L’Union européenne va connaître une récession cet hiver
Avec l’hiver, arrive la récession. Ce vendredi, la Commission européenne a revu fortement à la baisse ses prévisions pour l’économie européenne, assaillie par des prix de l’énergie et des niveaux d’inflation élevés. Elle prédit une entrée en récession au dernier trimestre de l’année et qui se poursuivra au premier trimestre de 2023. « Nous avons des mois difficiles devant nous », résume le commissaire européen à l’Économie, Paolo Gentiloni.
_____
Consignes:
1. Relevez, dans le texte sur la récession européenne, tous les noms propres qui désignent une organisation ou une personne.
2. Prolongez le texte sur la récession européenne à partir de sa dernière phrase.
Les lignes qui suivent n'interviennent pas dans ce travail.
_____
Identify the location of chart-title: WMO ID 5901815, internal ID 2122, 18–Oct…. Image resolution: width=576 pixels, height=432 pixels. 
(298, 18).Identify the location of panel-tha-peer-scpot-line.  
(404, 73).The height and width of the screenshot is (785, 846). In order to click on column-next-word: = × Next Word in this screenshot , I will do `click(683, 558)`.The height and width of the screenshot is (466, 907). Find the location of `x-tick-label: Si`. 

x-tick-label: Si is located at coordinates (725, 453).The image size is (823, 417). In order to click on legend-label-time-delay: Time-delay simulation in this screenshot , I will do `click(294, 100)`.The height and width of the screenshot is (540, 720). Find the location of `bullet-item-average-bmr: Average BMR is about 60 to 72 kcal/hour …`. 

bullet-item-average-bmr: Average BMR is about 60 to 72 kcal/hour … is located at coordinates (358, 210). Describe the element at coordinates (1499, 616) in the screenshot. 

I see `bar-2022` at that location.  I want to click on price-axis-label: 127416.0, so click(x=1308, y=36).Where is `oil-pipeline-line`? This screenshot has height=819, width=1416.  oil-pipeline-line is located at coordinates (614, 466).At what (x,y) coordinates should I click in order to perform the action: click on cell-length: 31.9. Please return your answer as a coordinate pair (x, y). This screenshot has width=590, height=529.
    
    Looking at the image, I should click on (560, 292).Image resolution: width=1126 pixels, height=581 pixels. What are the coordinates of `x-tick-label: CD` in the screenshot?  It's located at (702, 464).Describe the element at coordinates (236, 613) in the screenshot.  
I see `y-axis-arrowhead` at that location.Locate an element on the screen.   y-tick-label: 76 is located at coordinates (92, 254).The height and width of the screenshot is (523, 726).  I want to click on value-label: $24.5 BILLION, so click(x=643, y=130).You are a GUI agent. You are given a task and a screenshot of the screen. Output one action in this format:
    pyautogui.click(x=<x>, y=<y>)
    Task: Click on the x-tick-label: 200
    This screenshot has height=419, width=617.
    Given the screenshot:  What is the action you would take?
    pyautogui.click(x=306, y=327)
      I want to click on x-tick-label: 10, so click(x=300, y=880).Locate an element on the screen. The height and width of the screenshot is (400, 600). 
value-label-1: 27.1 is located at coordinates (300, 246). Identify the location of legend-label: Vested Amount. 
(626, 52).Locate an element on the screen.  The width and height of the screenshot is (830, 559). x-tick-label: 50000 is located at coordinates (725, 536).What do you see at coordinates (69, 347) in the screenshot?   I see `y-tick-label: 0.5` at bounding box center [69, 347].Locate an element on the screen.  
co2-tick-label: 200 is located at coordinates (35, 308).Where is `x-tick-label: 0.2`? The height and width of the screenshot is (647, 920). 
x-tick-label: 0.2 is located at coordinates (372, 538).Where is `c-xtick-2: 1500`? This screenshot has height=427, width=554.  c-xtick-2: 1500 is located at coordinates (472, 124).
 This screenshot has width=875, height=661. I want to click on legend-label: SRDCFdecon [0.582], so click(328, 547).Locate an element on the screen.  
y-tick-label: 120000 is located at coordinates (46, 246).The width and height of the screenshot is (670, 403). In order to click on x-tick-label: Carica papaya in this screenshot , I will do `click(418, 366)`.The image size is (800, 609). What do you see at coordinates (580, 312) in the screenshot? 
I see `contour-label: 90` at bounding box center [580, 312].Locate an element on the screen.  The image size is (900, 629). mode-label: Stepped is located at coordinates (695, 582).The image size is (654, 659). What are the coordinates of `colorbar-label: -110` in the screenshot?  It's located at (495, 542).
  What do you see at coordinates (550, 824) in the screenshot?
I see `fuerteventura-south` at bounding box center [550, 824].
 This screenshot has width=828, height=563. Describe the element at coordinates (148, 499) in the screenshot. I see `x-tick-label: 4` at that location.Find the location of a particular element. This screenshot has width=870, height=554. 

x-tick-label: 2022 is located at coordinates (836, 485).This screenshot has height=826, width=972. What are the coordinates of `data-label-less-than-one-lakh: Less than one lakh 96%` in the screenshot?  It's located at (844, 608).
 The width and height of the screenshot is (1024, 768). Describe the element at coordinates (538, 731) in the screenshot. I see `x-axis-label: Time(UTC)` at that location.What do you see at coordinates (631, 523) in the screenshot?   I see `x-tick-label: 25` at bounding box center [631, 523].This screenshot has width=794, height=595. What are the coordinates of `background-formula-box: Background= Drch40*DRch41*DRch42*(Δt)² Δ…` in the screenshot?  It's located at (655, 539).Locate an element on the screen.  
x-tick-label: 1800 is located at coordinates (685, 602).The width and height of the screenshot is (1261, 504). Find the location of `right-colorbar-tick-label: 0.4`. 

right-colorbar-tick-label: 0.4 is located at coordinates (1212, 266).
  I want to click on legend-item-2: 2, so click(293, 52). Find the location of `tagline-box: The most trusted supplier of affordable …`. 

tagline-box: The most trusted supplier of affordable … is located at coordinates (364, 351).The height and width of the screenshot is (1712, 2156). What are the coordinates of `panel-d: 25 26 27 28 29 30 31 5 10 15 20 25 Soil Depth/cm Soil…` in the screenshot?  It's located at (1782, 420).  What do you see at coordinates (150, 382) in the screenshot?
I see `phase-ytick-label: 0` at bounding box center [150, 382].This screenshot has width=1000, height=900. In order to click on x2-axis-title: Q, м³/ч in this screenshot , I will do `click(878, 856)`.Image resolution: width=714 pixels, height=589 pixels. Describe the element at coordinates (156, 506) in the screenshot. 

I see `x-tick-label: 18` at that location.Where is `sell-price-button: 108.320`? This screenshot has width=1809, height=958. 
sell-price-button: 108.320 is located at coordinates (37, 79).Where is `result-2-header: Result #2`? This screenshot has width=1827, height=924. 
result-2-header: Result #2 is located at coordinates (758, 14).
_____
Réponses attendues:
1.
- l'Union européenne
- la Commission européenne
- Paolo Gentiloni

2.
Pour 2022, l’exécutif européen estime la croissance du produit intérieur brut (PIB) de la zone euro autour de 3,2 %, et 3,3 % pour l’ensemble de l’Union, bien au-dessus des prévisions antérieures (2,7 %). L’économie européenne a jusqu’ici mieux résisté que prévu à l’impact de la guerre en Ukraine, après s’être remise d’une récession historique en 2020. Grâce aux politiques budgétaires massives des gouvernements pour aider ménages et entreprises. Mais l’économie entre désormais dans une phase bien plus risquée. La raison du basculement est connue : pression sur les prix de l’énergie, érosion du pouvoir d’achat des ménages, incertitude, et des conditions de financement plus serrées. « Le choc de la guerre est en train de prendre le dessus », constate Paolo Gentiloni. De quoi faire sombrer l’Union, la zone euro et la plupart des États membres en récession technique, c’est-à-dire dont le PIB a reculé pendant deux trimestres consécutifs.